Plus autonomes et résilients face aux chocs

Ces derniers mois, je me suis concentrée sur mon travail, qui a pris toute la place. Mais le fait que nous soyons rodés, Marc, les enfants et moi, au peu, que nous ayons, il y a moins de deux ans et pendant 12 mois, réduit à néant volontairement notre consommation, que nous connaissions intimement les réactions (positives) de nos corps au jeûne, nous rend plus autonomes et plus résilients (j’y reviendrai) face aux changements, à défaut de chocs : il y a encore de la bouffe dans les magasins et on peut toujours s’y rendre pour l’acheter, moyennant un sauf-conduit… Choc, qui pour l’instant se limite à lire, réfléchir et écrire au fond du lit, à passer un temps précieux en famille, plutôt qu’à aller bosser et baguenauder à la terrasse des restos. Une « guerre » de salon en somme.

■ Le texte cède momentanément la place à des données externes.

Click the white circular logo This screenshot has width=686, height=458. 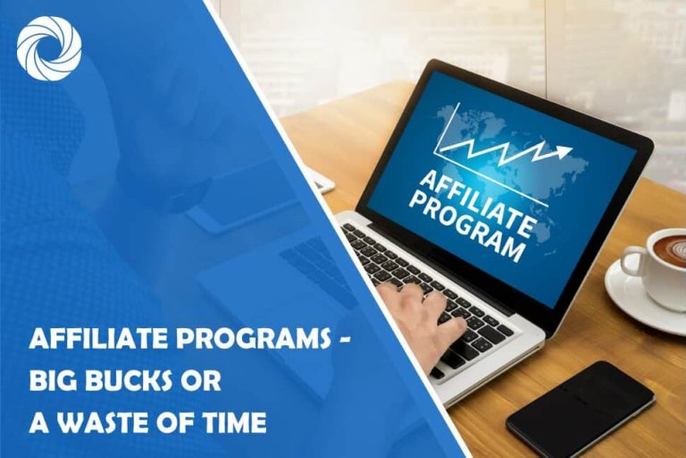pyautogui.click(x=48, y=49)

En attendant la suite, je reçois ce mail hier, vendredi – on en perdrait presque la notion du temps : « La situation sanitaire actuelle et les mesures prises par les autorités afin d’endiguer la propagation du virus Covid-19 nous contraint malheureusement, mais tout naturellement, à annuler votre prestation » (c’est moi qui souligne). Une conférence sur le minimalisme et le désencombrement. Une seconde, également programmée début avril, devrait suivre le même chemin. J’attends. Micro-entrepreneuse, je fais partie de ceux qui ne bénéficieront que d’un repos non-rémunéré, bien ou mal vécu. Peut-être une remise d’URSSAF, à voir. Je ne suis pas à plaindre, mon compte en banque est approvisionné (pour une fois !). Mais, comme souvent, j’entérine l’idée que, sur l’échelle sociale, je suis / on est toujours au-dessus de certain.e.s, en-dessous d’un tas d’autres.

4 réponses à « Journal de confinement #5 : Doillon ou moi, toujours les privilégiées de quelqu’un »

  1. exactement, écrit avec cohérence, je savais que vous trouveriez les mots justes, pensées amicales, merci , persévérance à vous, courage dans cette nouvelle épreuve commune,

  2. On voit que dans cette guerre vous revendiquez votre clan.
    Le clan de ce qui ne manquent de rien et qui croient tout savoir.
    Etranglez vous avec votre bien pensance.
    Et laissez la parole à ceux qui vivent quelque chose et qu’on écoute jamais. Vous vous êtes l’image même de la bourgeoise qui se plaint des pauvre de la misère alors que votre vie n’est que facilité.